# [What you will do]
What you produce should be every line from the data that includes "computer".

# [Recorded data]

==*==

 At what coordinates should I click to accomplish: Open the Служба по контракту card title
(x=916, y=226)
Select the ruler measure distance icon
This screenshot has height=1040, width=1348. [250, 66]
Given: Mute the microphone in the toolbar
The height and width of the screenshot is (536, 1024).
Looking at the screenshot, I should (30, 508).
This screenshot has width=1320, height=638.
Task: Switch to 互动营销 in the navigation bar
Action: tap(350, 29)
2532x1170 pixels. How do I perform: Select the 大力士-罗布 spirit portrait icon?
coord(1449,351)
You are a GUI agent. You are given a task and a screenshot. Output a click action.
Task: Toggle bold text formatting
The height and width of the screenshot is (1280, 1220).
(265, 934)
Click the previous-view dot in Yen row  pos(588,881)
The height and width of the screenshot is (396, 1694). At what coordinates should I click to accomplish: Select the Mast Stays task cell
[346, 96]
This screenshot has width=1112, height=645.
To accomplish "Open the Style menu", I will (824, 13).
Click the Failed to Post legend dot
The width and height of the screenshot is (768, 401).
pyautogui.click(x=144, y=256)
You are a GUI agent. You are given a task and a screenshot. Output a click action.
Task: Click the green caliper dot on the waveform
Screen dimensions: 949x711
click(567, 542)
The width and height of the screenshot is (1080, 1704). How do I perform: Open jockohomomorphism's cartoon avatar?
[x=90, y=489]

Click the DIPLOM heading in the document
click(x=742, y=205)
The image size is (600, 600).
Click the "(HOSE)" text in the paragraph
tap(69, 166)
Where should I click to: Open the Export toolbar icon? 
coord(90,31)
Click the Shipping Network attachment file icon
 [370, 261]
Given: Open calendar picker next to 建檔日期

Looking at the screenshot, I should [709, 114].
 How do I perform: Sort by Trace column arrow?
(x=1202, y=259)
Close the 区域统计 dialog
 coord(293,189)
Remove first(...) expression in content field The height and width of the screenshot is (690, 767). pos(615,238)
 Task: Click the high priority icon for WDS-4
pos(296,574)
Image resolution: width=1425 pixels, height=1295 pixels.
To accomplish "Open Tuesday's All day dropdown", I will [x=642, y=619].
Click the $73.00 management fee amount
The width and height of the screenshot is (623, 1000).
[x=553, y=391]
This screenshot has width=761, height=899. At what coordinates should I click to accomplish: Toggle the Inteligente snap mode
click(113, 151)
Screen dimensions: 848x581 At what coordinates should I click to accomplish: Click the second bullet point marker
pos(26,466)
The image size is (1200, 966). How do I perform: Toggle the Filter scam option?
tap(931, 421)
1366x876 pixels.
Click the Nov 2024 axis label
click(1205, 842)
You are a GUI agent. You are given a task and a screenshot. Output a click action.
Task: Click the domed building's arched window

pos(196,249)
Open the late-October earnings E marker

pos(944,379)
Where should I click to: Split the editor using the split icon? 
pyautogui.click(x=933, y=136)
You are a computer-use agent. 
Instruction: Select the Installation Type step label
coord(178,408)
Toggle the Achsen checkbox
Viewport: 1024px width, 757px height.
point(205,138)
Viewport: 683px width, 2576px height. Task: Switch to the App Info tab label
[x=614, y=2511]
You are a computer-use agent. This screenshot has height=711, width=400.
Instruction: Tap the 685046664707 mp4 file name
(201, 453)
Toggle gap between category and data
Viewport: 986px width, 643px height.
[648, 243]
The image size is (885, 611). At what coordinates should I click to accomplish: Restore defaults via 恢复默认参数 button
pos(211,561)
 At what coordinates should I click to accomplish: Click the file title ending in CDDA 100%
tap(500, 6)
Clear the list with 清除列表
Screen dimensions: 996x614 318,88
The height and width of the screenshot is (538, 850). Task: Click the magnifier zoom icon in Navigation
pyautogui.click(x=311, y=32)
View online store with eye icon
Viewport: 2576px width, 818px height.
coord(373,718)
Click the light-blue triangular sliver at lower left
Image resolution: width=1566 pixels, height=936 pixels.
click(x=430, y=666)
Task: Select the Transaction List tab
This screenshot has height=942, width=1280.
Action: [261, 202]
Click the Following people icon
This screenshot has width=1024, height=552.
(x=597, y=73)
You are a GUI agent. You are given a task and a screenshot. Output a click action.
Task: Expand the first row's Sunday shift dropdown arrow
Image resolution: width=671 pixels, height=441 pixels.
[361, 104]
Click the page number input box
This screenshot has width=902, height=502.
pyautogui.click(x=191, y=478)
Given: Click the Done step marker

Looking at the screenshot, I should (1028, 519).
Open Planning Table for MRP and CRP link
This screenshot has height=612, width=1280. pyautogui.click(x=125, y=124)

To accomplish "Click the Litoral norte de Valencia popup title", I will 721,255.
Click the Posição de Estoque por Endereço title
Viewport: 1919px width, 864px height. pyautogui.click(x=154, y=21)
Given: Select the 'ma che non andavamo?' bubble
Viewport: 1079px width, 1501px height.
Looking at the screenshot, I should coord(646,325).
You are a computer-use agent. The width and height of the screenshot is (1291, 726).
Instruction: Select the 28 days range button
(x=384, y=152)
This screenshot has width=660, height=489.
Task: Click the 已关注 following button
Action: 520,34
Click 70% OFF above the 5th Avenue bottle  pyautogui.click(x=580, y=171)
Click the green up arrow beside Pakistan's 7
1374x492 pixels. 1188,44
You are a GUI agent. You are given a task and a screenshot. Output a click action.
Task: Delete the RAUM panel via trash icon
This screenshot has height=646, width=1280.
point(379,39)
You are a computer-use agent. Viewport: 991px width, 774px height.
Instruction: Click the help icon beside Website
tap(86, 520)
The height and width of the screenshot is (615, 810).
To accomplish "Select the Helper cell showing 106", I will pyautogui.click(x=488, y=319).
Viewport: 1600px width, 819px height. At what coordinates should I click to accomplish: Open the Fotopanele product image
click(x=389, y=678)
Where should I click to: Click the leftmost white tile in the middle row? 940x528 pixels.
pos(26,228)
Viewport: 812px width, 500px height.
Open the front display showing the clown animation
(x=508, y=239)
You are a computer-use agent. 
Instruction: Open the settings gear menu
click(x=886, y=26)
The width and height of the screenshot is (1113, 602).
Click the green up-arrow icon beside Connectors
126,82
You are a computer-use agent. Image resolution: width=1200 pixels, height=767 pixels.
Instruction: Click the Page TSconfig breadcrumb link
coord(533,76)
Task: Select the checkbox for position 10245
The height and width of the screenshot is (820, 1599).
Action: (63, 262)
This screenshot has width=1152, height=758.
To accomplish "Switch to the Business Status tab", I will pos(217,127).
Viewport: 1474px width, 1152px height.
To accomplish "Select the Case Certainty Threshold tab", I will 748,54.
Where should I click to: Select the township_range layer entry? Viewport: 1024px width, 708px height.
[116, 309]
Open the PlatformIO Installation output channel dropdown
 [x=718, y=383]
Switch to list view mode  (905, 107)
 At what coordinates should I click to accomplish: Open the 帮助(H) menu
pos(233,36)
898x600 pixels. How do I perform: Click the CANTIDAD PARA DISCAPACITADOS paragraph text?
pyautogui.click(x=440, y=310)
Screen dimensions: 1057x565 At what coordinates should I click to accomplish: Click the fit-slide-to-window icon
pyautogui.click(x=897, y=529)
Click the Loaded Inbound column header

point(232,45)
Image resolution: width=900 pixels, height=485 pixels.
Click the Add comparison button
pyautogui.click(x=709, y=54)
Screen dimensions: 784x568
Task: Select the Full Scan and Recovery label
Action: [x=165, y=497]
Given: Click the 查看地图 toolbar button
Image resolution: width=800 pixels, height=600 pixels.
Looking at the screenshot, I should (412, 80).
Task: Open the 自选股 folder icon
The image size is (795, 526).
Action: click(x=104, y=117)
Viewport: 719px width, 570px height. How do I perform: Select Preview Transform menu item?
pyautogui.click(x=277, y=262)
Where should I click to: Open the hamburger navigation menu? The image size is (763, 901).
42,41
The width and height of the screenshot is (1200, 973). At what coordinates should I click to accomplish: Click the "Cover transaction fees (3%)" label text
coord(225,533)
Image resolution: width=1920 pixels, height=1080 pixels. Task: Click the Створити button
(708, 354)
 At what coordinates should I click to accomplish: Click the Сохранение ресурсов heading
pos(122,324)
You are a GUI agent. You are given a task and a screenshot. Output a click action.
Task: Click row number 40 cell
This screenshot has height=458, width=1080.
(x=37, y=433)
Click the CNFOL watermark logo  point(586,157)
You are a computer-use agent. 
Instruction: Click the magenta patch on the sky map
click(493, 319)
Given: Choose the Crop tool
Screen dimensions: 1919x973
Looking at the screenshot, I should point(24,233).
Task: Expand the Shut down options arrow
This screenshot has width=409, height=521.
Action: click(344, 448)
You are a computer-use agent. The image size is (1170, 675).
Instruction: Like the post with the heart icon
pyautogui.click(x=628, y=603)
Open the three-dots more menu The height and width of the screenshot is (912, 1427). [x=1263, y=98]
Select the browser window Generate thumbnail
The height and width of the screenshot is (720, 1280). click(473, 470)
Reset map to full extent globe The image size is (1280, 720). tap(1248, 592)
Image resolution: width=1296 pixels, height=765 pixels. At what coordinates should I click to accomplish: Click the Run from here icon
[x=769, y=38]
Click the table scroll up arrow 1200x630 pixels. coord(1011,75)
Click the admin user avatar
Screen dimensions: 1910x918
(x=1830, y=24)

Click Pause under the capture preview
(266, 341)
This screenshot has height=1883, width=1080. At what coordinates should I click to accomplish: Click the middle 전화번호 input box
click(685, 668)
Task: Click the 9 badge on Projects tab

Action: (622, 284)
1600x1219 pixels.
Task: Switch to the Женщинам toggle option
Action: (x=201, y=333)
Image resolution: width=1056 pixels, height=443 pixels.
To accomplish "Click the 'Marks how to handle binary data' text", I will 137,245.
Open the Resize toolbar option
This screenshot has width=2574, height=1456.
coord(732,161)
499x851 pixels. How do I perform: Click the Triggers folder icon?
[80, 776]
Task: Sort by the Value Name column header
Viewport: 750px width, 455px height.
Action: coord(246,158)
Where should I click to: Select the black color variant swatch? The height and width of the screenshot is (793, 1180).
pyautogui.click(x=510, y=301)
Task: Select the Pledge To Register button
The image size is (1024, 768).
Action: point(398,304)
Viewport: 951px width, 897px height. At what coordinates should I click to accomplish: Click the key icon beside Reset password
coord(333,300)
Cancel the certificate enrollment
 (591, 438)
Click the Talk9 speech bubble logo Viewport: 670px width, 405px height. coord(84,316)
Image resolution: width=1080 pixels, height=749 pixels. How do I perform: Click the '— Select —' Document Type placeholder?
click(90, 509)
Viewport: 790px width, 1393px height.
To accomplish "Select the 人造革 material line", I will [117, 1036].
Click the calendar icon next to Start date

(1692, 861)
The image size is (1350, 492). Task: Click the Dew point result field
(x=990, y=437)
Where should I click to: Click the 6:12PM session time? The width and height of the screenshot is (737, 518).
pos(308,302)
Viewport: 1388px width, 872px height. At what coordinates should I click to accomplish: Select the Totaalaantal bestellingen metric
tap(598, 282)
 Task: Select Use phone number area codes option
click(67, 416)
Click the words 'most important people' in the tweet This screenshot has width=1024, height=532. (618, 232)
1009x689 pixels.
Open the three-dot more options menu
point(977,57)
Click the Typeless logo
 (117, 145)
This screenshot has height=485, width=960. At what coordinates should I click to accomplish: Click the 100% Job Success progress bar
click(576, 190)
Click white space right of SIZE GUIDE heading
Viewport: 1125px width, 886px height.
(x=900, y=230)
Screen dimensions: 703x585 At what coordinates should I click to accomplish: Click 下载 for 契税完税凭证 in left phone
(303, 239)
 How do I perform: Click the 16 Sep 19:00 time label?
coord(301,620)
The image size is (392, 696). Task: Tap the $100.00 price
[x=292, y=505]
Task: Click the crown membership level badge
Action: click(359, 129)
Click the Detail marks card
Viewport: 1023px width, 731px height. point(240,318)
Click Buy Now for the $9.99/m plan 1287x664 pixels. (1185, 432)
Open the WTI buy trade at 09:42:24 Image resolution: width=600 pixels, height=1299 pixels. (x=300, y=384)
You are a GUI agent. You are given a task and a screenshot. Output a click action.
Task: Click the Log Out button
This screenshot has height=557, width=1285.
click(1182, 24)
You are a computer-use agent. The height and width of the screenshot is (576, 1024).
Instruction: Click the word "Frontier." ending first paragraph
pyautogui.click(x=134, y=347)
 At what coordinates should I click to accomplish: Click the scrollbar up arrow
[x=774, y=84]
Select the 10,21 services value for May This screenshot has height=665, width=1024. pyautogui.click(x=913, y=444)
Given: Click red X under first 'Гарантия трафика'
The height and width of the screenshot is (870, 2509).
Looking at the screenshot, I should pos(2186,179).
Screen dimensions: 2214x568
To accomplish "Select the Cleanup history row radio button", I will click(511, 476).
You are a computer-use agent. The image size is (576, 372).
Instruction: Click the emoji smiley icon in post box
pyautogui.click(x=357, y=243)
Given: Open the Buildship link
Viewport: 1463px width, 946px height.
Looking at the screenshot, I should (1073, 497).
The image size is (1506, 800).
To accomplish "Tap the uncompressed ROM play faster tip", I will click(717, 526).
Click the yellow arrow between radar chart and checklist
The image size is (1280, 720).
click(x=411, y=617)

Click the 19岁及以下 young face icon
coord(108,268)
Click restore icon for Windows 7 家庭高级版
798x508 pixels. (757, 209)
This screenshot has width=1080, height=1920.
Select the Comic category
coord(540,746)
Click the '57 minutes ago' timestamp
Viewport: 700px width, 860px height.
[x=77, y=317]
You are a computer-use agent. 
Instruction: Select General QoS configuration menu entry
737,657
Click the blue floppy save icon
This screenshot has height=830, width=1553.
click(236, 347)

==*==

# [Response to the task]
You are a computer-use agent. 
You are a computer-use agent. This screenshot has height=711, width=400.
You are a computer-use agent. The width and height of the screenshot is (1291, 726).
You are a computer-use agent. Viewport: 991px width, 774px height.
You are a computer-use agent. 
You are a computer-use agent. Image resolution: width=1200 pixels, height=767 pixels.
You are a computer-use agent. 
You are a computer-use agent. The image size is (1170, 675).
You are a computer-use agent. The height and width of the screenshot is (576, 1024).
You are a computer-use agent. The image size is (576, 372).
You are a computer-use agent. 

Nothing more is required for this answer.